Semantic index configuration for indexed sources
Summarize
Summary of Semantic index configuration for indexed sources
ServiceNow’s AI Search offers a generalized Retrieval-Augmented Generation (RAG) framework that enables administrators to configure semantic indexing settings for records indexed from ServiceNow AI Platform® tables. These configurations determine how content from indexed sources is processed and indexed to support semantic vector search, which improves search relevancy by finding results with meanings similar to the search terms.
Show less
Key Features
- Indexed Source: A reference to an existing indexed source containing field values or attachments to be semantically indexed.
- Embedding Models: One or more embedding models define how content is encoded into vector representations, enabling semantic similarity matching during search.
- Chunking Strategy: Text from indexed fields and attachments is broken into smaller chunks, which helps reduce search load and enhances context and relevancy for semantic vector matches. Chunks can span sentences and paragraphs.
- Semantic Index Fields: These specify the fields or attachments from the indexed source to be semantically indexed, including the order in which fields are evaluated, allowing precise control over the indexing process.
Activation and Practical Use
The semantic index configuration capability is provided by the AI Search Semantic Controller plugin (com.glide.ais.semanticsearch), which is automatically activated when any Now Assist application is installed. To confirm activation, navigate to All > AI Search > AI Search Index > Indexed Sources and check for the Semantic Index Configuration related list on an indexed source record.
Administrators can create multiple semantic index configurations per indexed source, but should be aware that each additional configuration adds indexing performance overhead. Proper configuration allows tailored semantic indexing that enhances search accuracy and relevance for users leveraging AI Search capabilities.
The AI Search generalized RAG (Retrieval-Augmented Generation) framework offers a streamlined way to configure semantic indexing settings for records indexed from ServiceNow AI Platform® tables.
Semantic index configuration overview
AI Search admins can configure semantic indexing settings for an indexed source. These settings specify how AI Search indexes content from the indexed source for use with semantic vector search. The group of semantic indexing settings for a particular indexed source is called a semantic index configuration.
- Indexed source
-
A reference to an existing indexed source with field values or attachments that you want indexed for semantic vector search.
For more information on indexed sources, see Indexed sources in AI Search. To learn more about semantic vector search, see Semantic vector search in AI Search.
- Embedding models
-
A list of one or more embedding models for the system to use when indexing content from the indexed source for semantic vector search.
An embedding model specifies how information found in your indexed content is encoded in a vector map. Semantic vector search uses the encoded information from the vector map to find search results that have meanings similar to those of your search terms.
- Chunking strategy and related parameters
-
A chunking strategy and related parameter values that together determine how content from the indexed source's selected fields and attachments is handled during indexing for semantic vector search.
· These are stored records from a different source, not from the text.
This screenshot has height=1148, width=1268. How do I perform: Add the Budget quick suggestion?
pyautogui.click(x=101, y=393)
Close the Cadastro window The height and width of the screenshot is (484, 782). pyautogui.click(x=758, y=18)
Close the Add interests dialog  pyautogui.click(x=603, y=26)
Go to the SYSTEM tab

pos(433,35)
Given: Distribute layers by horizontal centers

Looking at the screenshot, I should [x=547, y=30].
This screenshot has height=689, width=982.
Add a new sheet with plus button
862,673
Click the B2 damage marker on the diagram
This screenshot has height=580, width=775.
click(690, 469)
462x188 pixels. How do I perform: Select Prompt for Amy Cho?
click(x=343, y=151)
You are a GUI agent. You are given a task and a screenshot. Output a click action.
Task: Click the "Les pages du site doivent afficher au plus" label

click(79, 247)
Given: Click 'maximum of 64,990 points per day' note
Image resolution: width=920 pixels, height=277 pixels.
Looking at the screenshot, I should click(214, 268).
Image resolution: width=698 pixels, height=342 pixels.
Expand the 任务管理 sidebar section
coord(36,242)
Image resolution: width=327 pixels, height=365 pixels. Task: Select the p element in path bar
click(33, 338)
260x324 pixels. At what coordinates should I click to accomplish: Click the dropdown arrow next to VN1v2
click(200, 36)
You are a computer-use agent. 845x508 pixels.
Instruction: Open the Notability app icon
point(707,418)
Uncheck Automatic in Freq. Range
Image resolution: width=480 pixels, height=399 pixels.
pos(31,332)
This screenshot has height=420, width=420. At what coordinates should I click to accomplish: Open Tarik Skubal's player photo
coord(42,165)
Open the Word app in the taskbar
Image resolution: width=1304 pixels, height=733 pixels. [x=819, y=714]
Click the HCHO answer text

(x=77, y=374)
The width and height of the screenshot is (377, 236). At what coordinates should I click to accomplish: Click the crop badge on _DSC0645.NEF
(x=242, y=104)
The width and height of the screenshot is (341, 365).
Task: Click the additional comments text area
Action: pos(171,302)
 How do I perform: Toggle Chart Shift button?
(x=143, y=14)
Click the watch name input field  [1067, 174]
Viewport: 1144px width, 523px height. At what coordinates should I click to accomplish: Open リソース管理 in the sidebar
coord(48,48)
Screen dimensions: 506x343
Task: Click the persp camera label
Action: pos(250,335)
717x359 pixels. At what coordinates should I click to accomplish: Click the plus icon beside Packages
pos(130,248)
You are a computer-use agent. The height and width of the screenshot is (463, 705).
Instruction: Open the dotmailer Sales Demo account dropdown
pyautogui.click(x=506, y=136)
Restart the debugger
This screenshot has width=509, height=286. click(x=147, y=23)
Chunking is the process of breaking text down into smaller portions (called chunks) during indexing. By chunking your content, AI Search reduces search load and improves context and relevancy for semantic vector matches.
The following image shows how a two-paragraph block of sample field value text might be broken into chunks for semantic indexing. As shown, chunks can contain multiple sentences and may span paragraph breaks found in the original text.
- Semantic index fields
-
References to one or more semantic index fields that provide semantic indexing settings for content from the indexed source.
Each semantic index field defines semantic indexing settings for a single field from the indexed source table, or for attachments from that table. You can specify the order in which semantic index fields are evaluated when indexing content from the indexed source for semantic vector search.
Activating semantic index configuration
Semantic index configuration functionality is provided by the AI Search Semantic Controller plugin (com.glide.ais.semantic_search). This plugin is automatically activated for your instance when you install any Now Assist application.
You can verify whether semantic index configuration is activated by navigating to and selecting an indexed source record. If you see the Semantic Index Configuration related list on the Indexed Source form, the plugin is activated.